Eduqas wants you to write Boolean expressions for logic circuits, apply the laws of Boolean algebra and De Morgan's laws to simplify them, and explain why simplifying matters (fewer gates means a cheaper, faster, lower-power circuit). This is the algebra of digital logic, and mark schemes reward shown working with the laws named.

The answer

Writing Boolean expressions

The laws of Boolean algebra

De Morgan's laws

Why simplify

Examples in context

Boolean algebra is the language used to design and simplify every combinational circuit. A safety interlock written from its requirements often produces a long expression that simplifies to far fewer gates; De Morgan's laws let a whole design be rebuilt from NAND gates only (one cheap chip type), which is how real integrated circuits are made. The same algebra describes the conditions a microcontroller program tests, so the skill carries straight into the sequential and microcontroller modules.

Try this

Q1. Write the Boolean expression for " $A$ AND NOT $B$ ". [1 mark]

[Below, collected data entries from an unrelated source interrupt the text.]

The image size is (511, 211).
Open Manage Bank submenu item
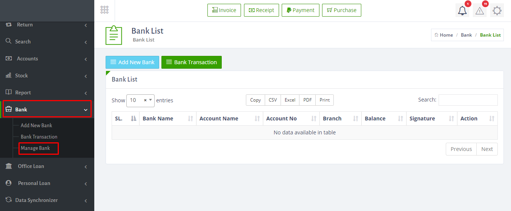pos(35,148)
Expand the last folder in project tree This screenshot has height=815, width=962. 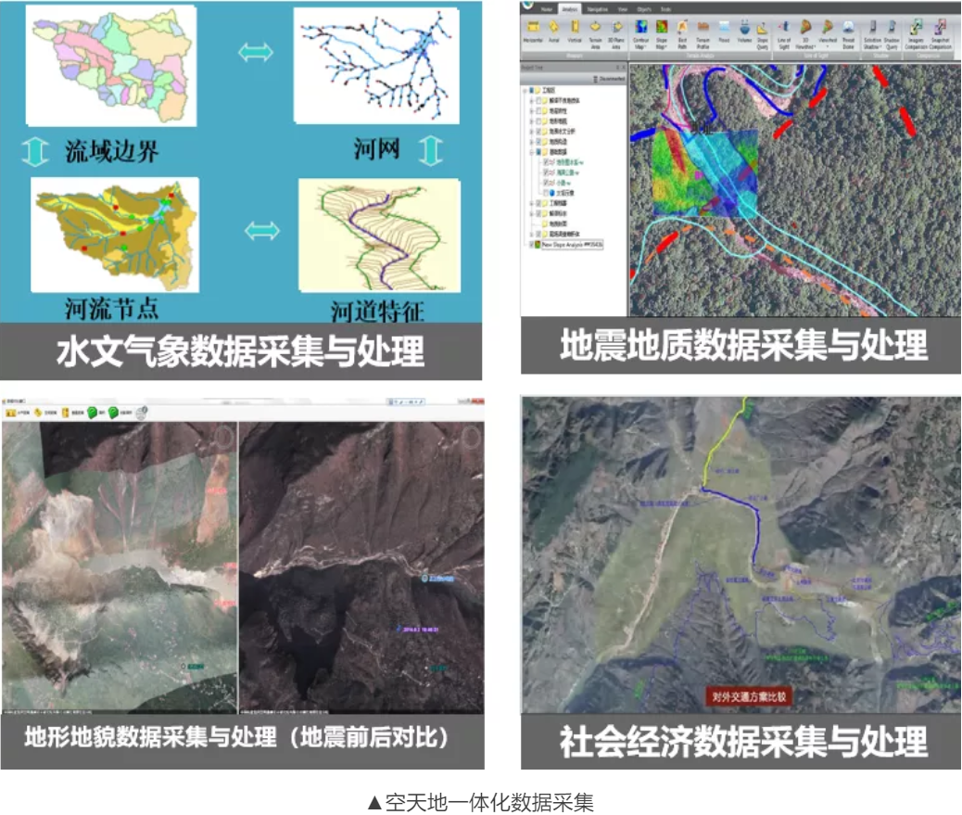pos(530,234)
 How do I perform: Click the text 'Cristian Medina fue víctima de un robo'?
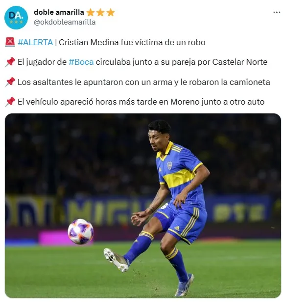pos(132,42)
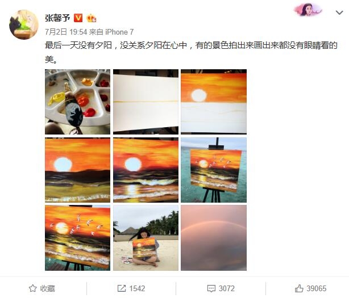349x298 pixels.
Task: Open the woman holding painting on beach thumbnail
Action: click(x=146, y=238)
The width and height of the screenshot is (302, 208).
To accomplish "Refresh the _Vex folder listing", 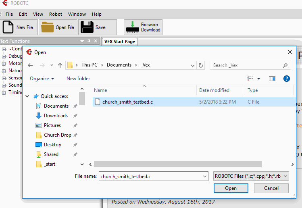I will pos(201,65).
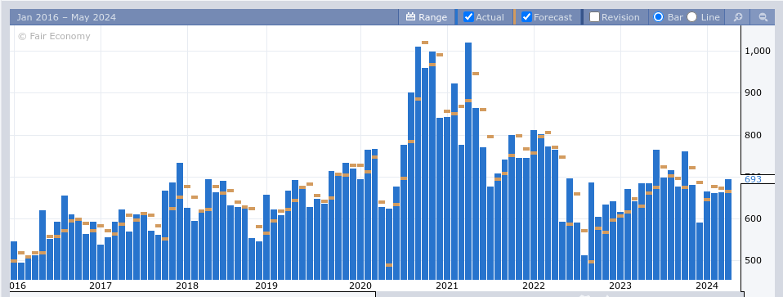Viewport: 783px width, 297px height.
Task: Click the calendar icon beside Range
Action: click(410, 17)
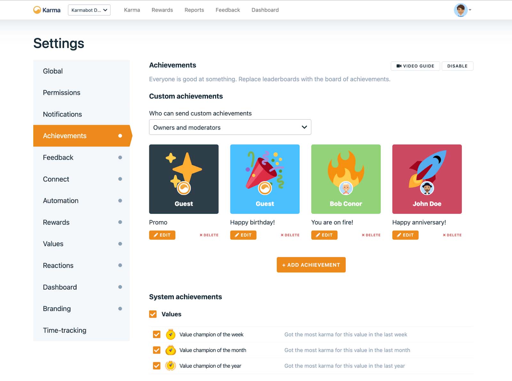Open the user profile avatar menu

click(x=460, y=10)
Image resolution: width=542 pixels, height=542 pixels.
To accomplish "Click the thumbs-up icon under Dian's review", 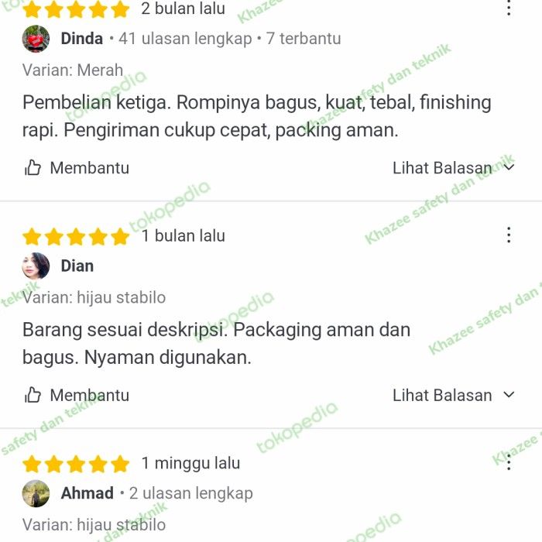I will point(33,395).

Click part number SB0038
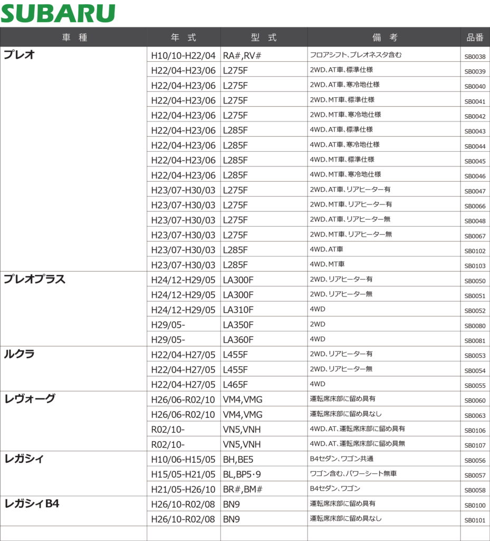pyautogui.click(x=475, y=57)
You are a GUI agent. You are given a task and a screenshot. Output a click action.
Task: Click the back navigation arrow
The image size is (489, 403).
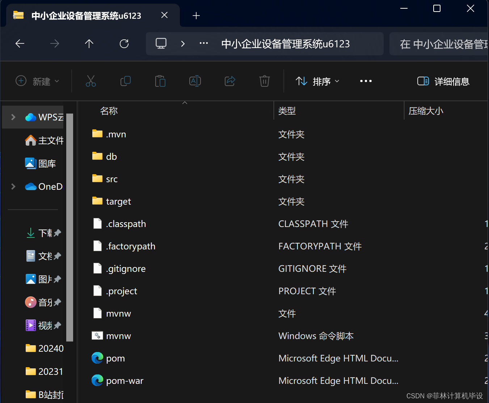click(x=20, y=43)
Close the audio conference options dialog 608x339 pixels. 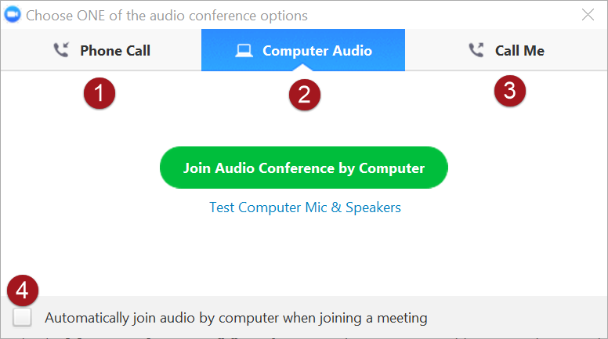coord(588,14)
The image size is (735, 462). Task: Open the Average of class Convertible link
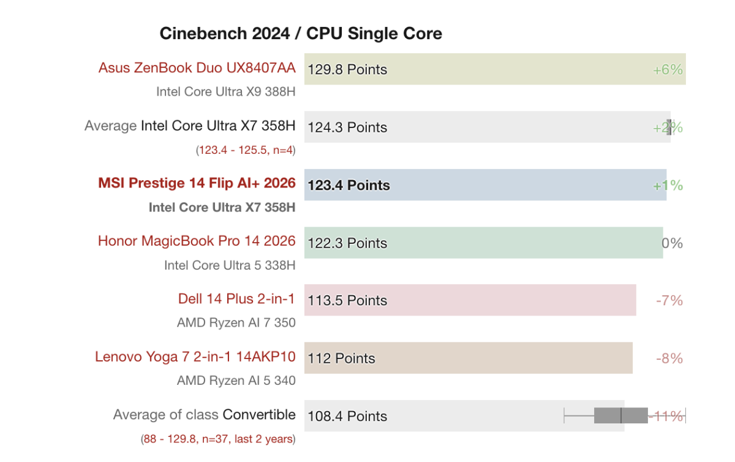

Cue. $A \cdot \overline{B}$ .

Q2. Apply De Morgan's law to $\overline{A + B}$ . [1 mark]

Cue. $\overline{A + B} = \overline{A} \cdot \overline{B}$ .

Q3. Simplify $A + A \cdot B$ and name the law. [2 marks]

Cue. $A$ , by the absorption law.

Exam-style practice questions

Practice questions written in the style of WJEC Eduqas exam questions on this dot point, with worked answer explainers. The year tag is the paper they imitate, not the source.

Eduqas 20204 marksSimplify the Boolean expression

A \cdot B + A \cdot \overline{B}

, naming the laws used.

Show worked answer →

Factor out $A$ using the distributive law: $A \cdot B + A \cdot \overline{B} = A \cdot (B + \overline{B})$ .

Apply the complement law $B + \overline{B} = 1$ : this gives $A \cdot 1$ .

Apply the identity law $A \cdot 1 = A$ : the simplified expression is $A$ .

Markers reward the named distributive, complement and identity laws and the final answer $A$ . A circuit that originally needed two AND gates, a NOT and an OR reduces to a plain wire from $A$ .

Eduqas 20224 marksState De Morgan's two laws and use one of them to rewrite

\overline{A \cdot B}

without a bar over the whole expression.

Show worked answer →

De Morgan's laws (up to 2 marks): $\overline{A + B} = \overline{A} \cdot \overline{B}$ and $\overline{A \cdot B} = \overline{A} + \overline{B}$ .

Rewriting (up to 2 marks): applying the second law, $\overline{A \cdot B} = \overline{A} + \overline{B}$ (break the bar and change the AND to an OR, with each variable now individually barred).

Markers reward both laws stated correctly and the conversion of $\overline{A \cdot B}$ to $\overline{A} + \overline{B}$ , breaking the bar and swapping the operator.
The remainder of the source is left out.